___ 文書の一部 ___

新・定年オジサンのつぶやき

残された日々をこの世の矛盾に対して勝手につぶやきます。
孫たちの将来に禍根を残さないよう、よき日本を「取り戻したい」。

旧統一協会の伝道・教化活動そのものが、国民の思想信条の自由を侵害する違法行為

2022年08月25日 11時35分49秒 | 岸田統一教会内閣

夏休み中のプライベート時間中にCOVID-19に感染したらしい岸田文雄。
  
 閣僚メンバーとはオンラインで行うので公務には支障ないと官房長官は説明していた。
  
 しかし、その後の会見もオンラインで一方的に話すということを行ってきたらしい。
 
そして先週の「 文春砲」では、大方の日本人が忘れていた「日韓トンネル」という旧統一教会が資金集めに画策した事業に、岸田文雄の熊本県の後援会長が関係していたと報道されていた。
 
岸田首相の後援会長が「統一教会関連団体の議長」問題 首相が統一教会との関係を否定、会長は議長を辞任」 
 
直接岸田文雄自身が関わっていたわけではないので、岸田文雄はこの件に関しては曖昧にしながら、オンラインでの会見では参院選の公約にも入っていなかった「原発の大幅な再稼働や「次世代型原子炉」の開発という唐突感が否めないことを口走っていた。
 
原発『推進』に転換もくろむ政府…実現までにこれだけの難題 安全・安心の確保に疑問
 
 
 
 
          【東京新聞より】
          

◆「次世代型原子炉」→技術が未確立
「エネルギーの安定供給に向け、あらゆる選択肢を議論する。新増設も排除しない」。経済産業省の飯田祐二・経済産業政策局長は、24日に開かれた脱炭素政策を議論する「グリーン・トランスフォーメーション(GX)実行会議」を前にそう強調した。

___ 元データ ___

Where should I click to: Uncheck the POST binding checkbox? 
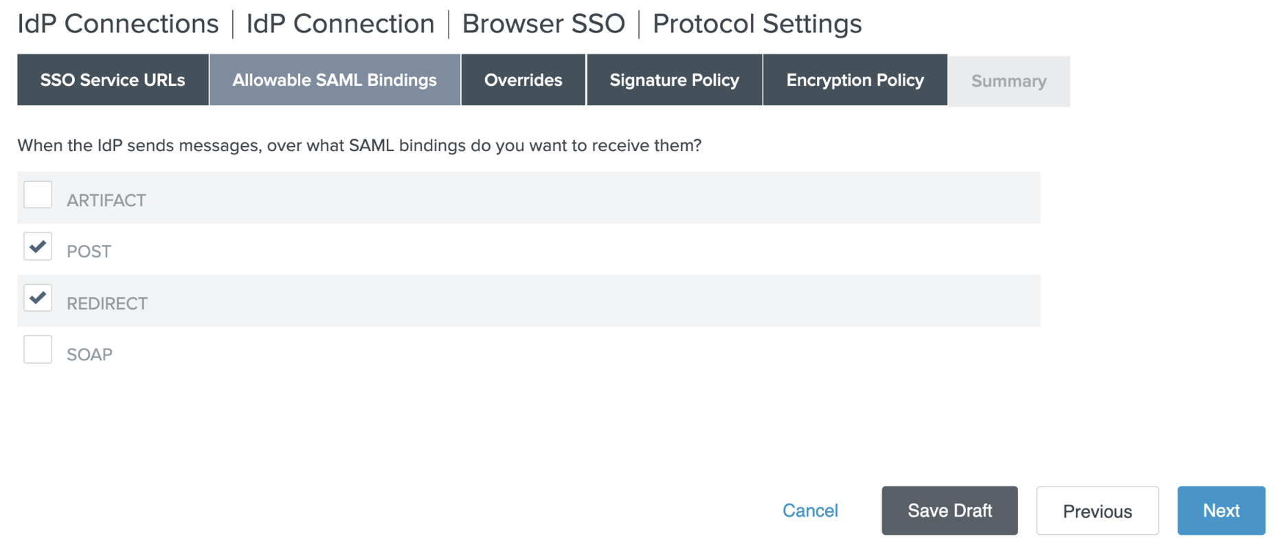point(38,246)
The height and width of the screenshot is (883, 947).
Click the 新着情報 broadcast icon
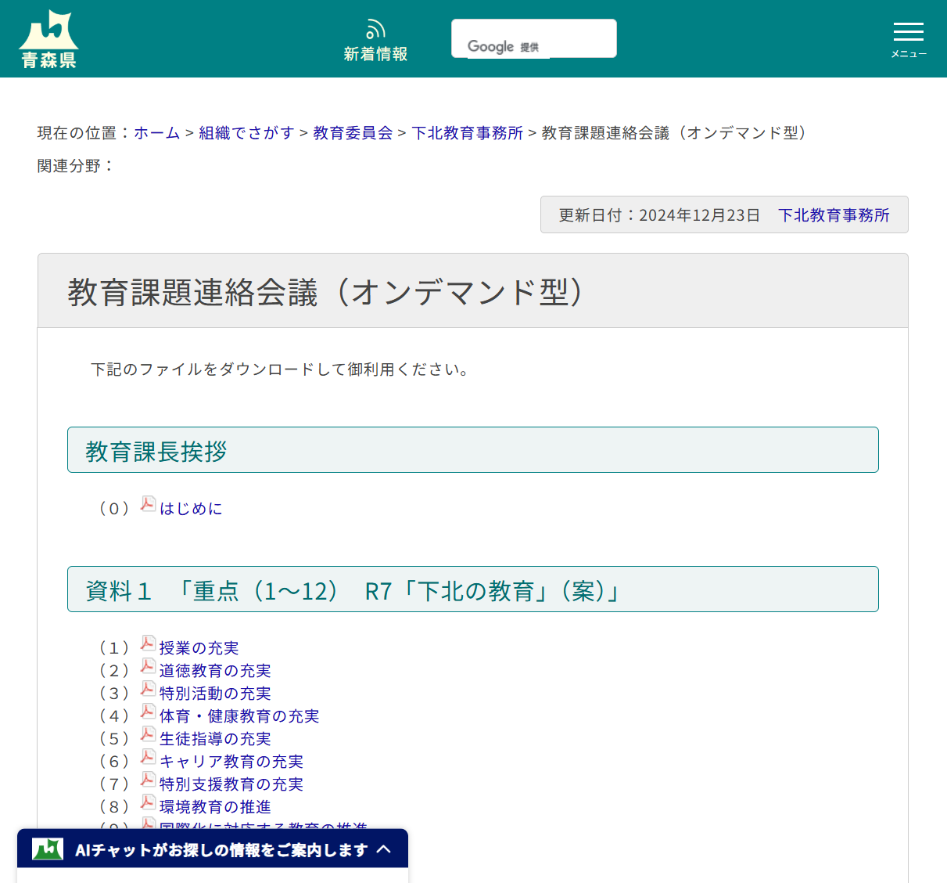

___

▶ [やること] 旧統一教会と政府についてのブログ記事から、「孫たちの将来に禍根を残さないよう、よき日本を「取り戻したい」。」から「しかし、その後の会見もオンラインで一方的に話すということを行ってきたらしい。」までを一字も変えずに書き写してください。

▶ [答え]
孫たちの将来に禍根を残さないよう、よき日本を「取り戻したい」。

旧統一協会の伝道・教化活動そのものが、国民の思想信条の自由を侵害する違法行為

2022年08月25日 11時35分49秒 | 岸田統一教会内閣

夏休み中のプライベート時間中にCOVID-19に感染したらしい岸田文雄。
  
 閣僚メンバーとはオンラインで行うので公務には支障ないと官房長官は説明していた。
  
 しかし、その後の会見もオンラインで一方的に話すということを行ってきたらしい。